Drunk driving car accidents claim the lives of more than 15,000 people in the U.S. every year. Drunk driving accidents injure many more. As you can see, drunk driving car accidents are a very serious, and very prevalent, problem.
Obviously, these accidents occur when a person has had too much to drink. In the U.S., the legal limit is a blood alcohol concentration (BAC) of 0.08 percent. That means it is illegal for drivers to operate a motor vehicle if their blood alcohol concentration is higher than that. That’s because drivers who have had more to drink have impaired coordination, slowed reaction time, and impaired judgment.
Drunk driving accidents may occur in a number of ways. Some intoxicated drivers drive too quickly, but many drive below the speed limit, trying to be extra careful. However, they often weave across the center line. They may run red lights or stop signs. They may fail to yield for other cars or pedestrians.
Teens are at particular risk for drunk driving accidents. Experts report that teens are less likely to drive while drunk than adults are, but they are more likely to be in accidents when they do drive. There are several reasons for this.
Teens are affected by alcohol differently than adults. While adults are not considered intoxicated until their blood alcohol concentration is 0.08 or above, teens become drunk with a much lower BAC. For instance, a teenage boy with a blood alcohol concentration of just 0.05 is 18 times more likely to suffer a single vehicle crash than his non-drinking counterparts. And a teenage girl is 54 times more likely to crash!
Experts also suggest that teens are more likely to engage in risky driving behaviors like speeding when driving while intoxicated. In addition, teens have less driving experience than adults, but may overestimate their driving abilities.
It should be noted that while teens are less likely than adults to drive while under the influence, drunk driving is a serious problem among adolescents - an average of eight teens die every day in alcohol-related car crashes.

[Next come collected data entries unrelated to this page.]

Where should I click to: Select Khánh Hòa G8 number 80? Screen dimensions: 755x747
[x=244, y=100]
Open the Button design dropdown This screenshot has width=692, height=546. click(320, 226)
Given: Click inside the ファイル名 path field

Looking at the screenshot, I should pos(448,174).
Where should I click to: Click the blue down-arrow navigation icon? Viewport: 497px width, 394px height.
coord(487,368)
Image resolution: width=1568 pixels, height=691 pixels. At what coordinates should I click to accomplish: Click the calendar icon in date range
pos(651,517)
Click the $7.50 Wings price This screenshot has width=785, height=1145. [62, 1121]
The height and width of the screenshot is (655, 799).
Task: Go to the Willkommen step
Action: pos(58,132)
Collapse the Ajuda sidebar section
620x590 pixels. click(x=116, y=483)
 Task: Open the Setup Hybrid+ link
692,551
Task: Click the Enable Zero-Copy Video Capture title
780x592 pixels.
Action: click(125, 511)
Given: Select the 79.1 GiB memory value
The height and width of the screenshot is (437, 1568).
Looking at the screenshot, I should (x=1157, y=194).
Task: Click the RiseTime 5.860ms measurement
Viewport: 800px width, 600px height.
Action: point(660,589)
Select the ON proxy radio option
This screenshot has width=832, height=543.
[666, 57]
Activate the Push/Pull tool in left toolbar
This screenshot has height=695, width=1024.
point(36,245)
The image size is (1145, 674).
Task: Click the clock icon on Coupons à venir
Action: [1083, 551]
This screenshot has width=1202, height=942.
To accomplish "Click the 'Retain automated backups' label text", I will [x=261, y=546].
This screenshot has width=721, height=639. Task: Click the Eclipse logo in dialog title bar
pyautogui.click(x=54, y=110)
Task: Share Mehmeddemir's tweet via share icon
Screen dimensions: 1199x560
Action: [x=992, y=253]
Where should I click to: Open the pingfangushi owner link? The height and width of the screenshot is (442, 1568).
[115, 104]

There are a number of laws aimed at preventing drunk driving. They are supposed to serve as deterrents, as of course they can only be enforced after a drunk driving episode has occurred.
Law enforcement officers are trained to spot drunk drivers and courts are strict in dealing with them. Most states have mandatory jail sentences for first time offenders. There are also large fines for drunk driving. Drunk drivers are often required to attend alcohol awareness classes and/or treatment programs such as AA (Alcoholics Anonymous). In addition, interlock devices may be installed on their cars (these are devices that prevent intoxicated people from starting a car).
You can help, too. If you see what appears to be a drunk driver (remember the signs discussed above?), contact the police with a description and location of the car.